L’Unione Europea è arrivata a una doppia svolta che può decidere del suo futuro, e che interessa da vicino gli sforzi italiani volti ad «agganciare » una ripresa altrove emergente. La prima novità si chiama fase due dell’Unione bancaria, e sarà il piatto forte del vertice della Ue che si apre stasera a Bruxelles. Dopo tre giorni e tre notti di intense e talvolta vivaci discussioni, prima in sede ristretta su richiesta tedesca (per l’Italia c’era a Berlino il ministro Saccomanni), poi all’Eurogruppo e ieri nell’Ecofin, viene dato per imminente un accordo sulla più cruciale delle questioni: come deve rispondere l’Europa se una banca, una grande banca europea, si trova sull’orlo del fallimento e minaccia di seminare panico tra i risparmiatori e contagi mortali nel sistema finanziario? Basta ricordare che la crisi dei debiti sovrani nacque con il fallimento di una banca Usa, e che alcuni Stati europei dovettero poi svenarsi per tenere a galla i loro istituti di credito, per capire l’assoluto rilievo del dibattito sulla creazione di un «meccanismo di risoluzione» destinato alle banche in crisi.

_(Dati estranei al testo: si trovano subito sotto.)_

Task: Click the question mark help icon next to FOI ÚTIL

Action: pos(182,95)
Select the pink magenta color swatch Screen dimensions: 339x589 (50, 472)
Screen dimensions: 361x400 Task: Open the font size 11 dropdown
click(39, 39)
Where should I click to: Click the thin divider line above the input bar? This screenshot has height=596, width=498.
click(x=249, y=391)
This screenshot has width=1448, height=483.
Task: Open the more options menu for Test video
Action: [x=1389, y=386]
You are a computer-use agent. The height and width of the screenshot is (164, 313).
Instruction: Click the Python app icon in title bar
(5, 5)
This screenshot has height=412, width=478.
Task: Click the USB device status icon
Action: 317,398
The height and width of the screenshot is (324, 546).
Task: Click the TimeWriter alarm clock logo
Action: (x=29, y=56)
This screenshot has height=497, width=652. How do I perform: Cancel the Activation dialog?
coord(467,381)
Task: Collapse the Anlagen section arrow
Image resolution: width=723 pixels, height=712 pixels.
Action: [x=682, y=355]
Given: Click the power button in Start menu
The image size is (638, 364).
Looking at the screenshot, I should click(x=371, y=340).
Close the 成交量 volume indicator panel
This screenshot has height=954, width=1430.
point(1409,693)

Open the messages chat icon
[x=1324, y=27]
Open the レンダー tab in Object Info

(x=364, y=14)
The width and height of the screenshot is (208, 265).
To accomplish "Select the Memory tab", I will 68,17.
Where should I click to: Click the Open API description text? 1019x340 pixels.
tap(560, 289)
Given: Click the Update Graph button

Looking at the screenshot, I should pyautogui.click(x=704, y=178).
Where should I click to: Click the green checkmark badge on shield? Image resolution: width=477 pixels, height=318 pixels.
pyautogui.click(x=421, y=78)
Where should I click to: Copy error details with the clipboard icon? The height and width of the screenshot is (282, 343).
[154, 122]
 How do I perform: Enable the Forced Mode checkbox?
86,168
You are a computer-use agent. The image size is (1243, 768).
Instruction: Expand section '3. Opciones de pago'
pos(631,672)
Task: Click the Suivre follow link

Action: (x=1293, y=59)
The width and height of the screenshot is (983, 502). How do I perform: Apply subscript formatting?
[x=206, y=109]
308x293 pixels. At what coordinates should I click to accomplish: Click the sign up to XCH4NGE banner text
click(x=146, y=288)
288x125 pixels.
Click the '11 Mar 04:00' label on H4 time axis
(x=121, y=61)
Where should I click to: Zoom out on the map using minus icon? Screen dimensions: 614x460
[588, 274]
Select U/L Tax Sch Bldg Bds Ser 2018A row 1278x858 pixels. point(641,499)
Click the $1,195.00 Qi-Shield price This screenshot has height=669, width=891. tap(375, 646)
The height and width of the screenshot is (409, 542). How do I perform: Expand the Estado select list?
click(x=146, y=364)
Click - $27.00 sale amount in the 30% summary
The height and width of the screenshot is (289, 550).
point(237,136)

Non vi era migliore occasione per ostentare visioni diverse e anche interessi diversi, in una Ue già troppo spesso divisa. Ma il nuovo governo tedesco, il terzo guidato da Angela Merkel, questa volta ha usato tutto il suo notevole peso per far sì che un accordo fosse trovato. Non che la Cancelliera e i suoi collaboratori si siano mostrati arrendevoli, questa sarebbe davvero una rivoluzione. Ma, fresca vincitrice delle elezioni in Germania e appena confermata capo della Grande coalizione con i socialdemocratici della Spd, poteva Angela Merkel ripresentarsi a Bruxelles e ai suoi soci comunitari (e aggiungiamo pure al critico Obama) bloccando il vitale progetto dell’Unione bancaria? Evidentemente no, se un compromesso accettabile per Berlino era possibile. Ed è così, un piccolo passo avanti dopo l’altro, che per una volta la politica ha favorito l’esito di un arduo negoziato partito male. Beninteso servirà tempo per valutare ogni risvolto delle nuove regole in via di adozione, sempre che il diavolo dei dissensi non ci metta lo zampino all’ultimo minuto. Ed è anche vero che le indicazioni disponibili non inducono all’esultanza, perché restano alcune delle eccessive complicazioni che Mario Draghi aveva lamentato nei giorni scorsi, e il peso finanziario che viene posto sul sistema delle banche per salvare sé stesse o una consorella malata potrebbe indurre gli istituti di credito a restringere ulteriormente i finanziamenti rallentando le economie meno competitive come quella italiana.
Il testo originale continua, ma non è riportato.